Sabtu, 20 April 24

Kisruh Calon Kapolri, Seperti Melihat Dagelan

Kisruh Calon Kapolri, Seperti Melihat Dagelan

Kisruh Calon Kapolri, Seperti Melihat Dagelan
Oleh: Gede Sandra
(Lingkar Studi Perjuangan & Eks Aktivis ITB)

Rakyat Indonesia, terlebih lagi segelintir elit politik di pemerintahan dan parlemen, terhenyak dengan aksi berani KPK menetapkan status hukum untuk Komjen Budi Gunawan (BG). Hampir seluruh elit di parlemen, yang selama beberapa bulan terakhir ditonton publik menampilkan kerasnya dunia persilatan politik, terlihat satu suara dalam hal calon tunggal Kapolri ini- memang kemudian agak buyar paska penetapan tersangkanya. Perwira tinggi yang kabarnya dekat dengan mantan presiden Indonesia ke-5, puteri Bung Karno, ini ketiban sial mendapati namanya dalam daftar “rekening gendut” yang ramai diberitakan belakangan.

Mantan Ketua PPATK dan Ketua KPK (aktif) menyatakan bahwa nama lulusan terbaik akpol 30-an tahun yang lalu ini sudah pernah mereka coret saat namanya muncul sebagai calon menteri Jokowi beberapa bulan lalu. Akhirnya yang kini kita lihat, sebentar lagi fit and proper test (uji kelayakan dan kepatutan) dari BG akan diuji di komisi hukum parlemen. Kita tunggu suara rakyat yang diwakili para elitnya akan seeprti apa nanti menyikapi tentang gebrakan si lembaga anti rasuah.

Publik tentu masih ingat slogan kampanye dari kekuatan politik pemenang, yaitu kata “Hebat”, sangat mungkin meniru dari 3 kata yang kerap menyelimuti gedung KPK, yaitu: Jujur, Bersih, Hebat (harus berterima kasih kepada artis dan aktivis Pong Harjatmo atas penemuan ini). Dengan memanfaatkan kepopuleran KPK dalam memberantas korupsi di era pemerintahan SBY, kekuatan politik ini berhasil memenangi hati rakyat Indonesia yang menanti perubahan menuju Indonesia yang Hebat di 2014.
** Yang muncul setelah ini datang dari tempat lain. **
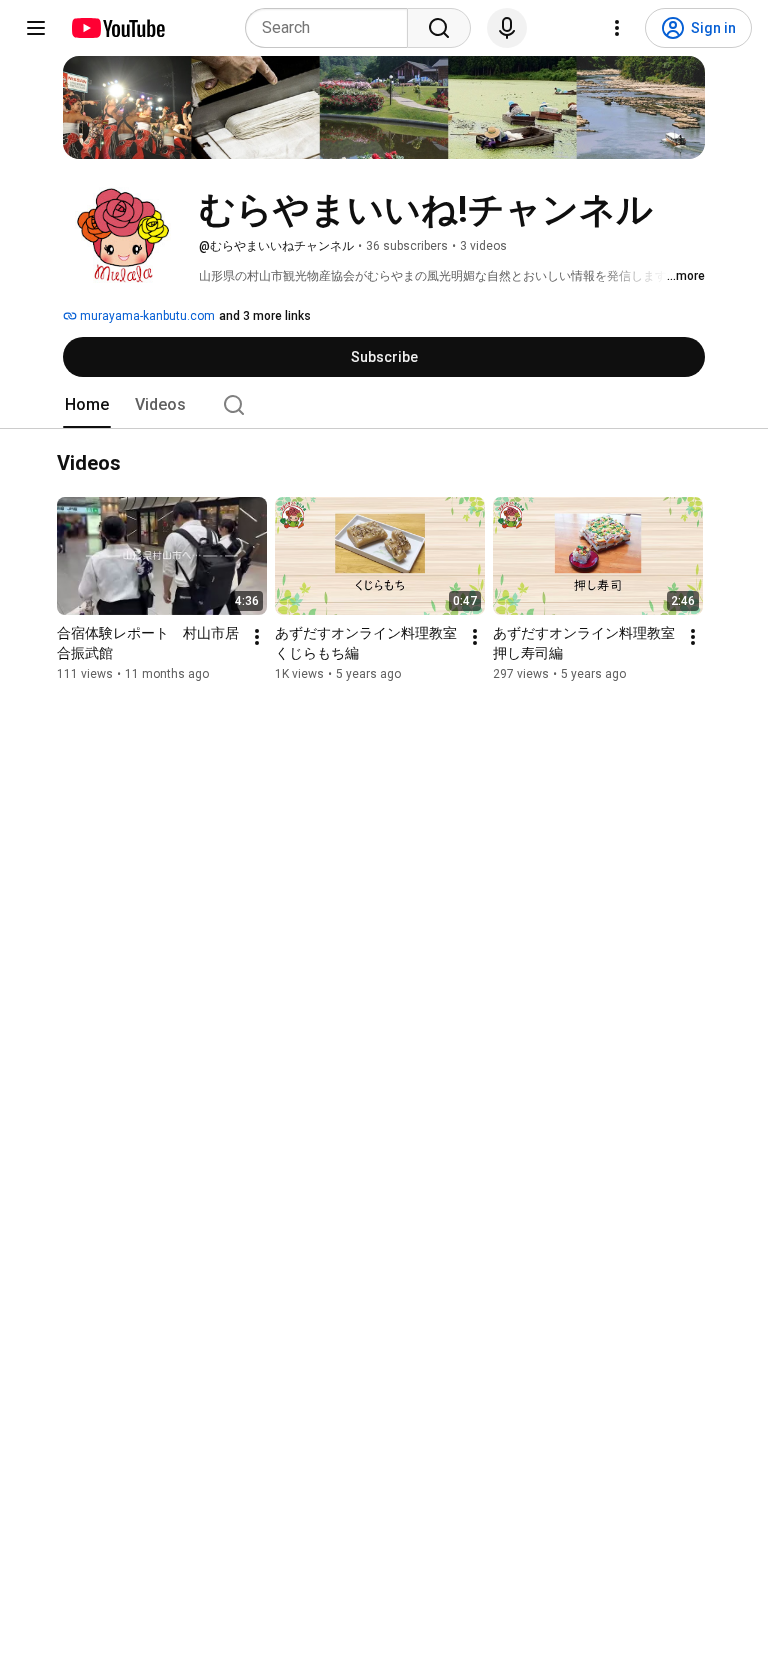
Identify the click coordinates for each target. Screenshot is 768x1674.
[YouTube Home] (117, 28)
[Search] (439, 28)
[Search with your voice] (507, 28)
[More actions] (257, 638)
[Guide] (36, 28)
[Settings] (617, 28)
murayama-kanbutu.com (146, 316)
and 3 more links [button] (265, 316)
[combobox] (332, 28)
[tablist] (384, 405)
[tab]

Maka sempat kita lihat, sebelum akhirnya (atau memang sejak awal?) memilih taipan Bugis menjadi wakilnya, Jokowi seolah memberi angin segar kepada Ketua KPK aktif untuk masuki istana. Jadi istilah (Hebat) dari gedungnya dipinjam, namun pemimpinnya batal dipinang. Sekarang KPK balik menghujamkan pedang keadilannya kepada kekuatan politik yang meminjam kata “Hebat” tersebut.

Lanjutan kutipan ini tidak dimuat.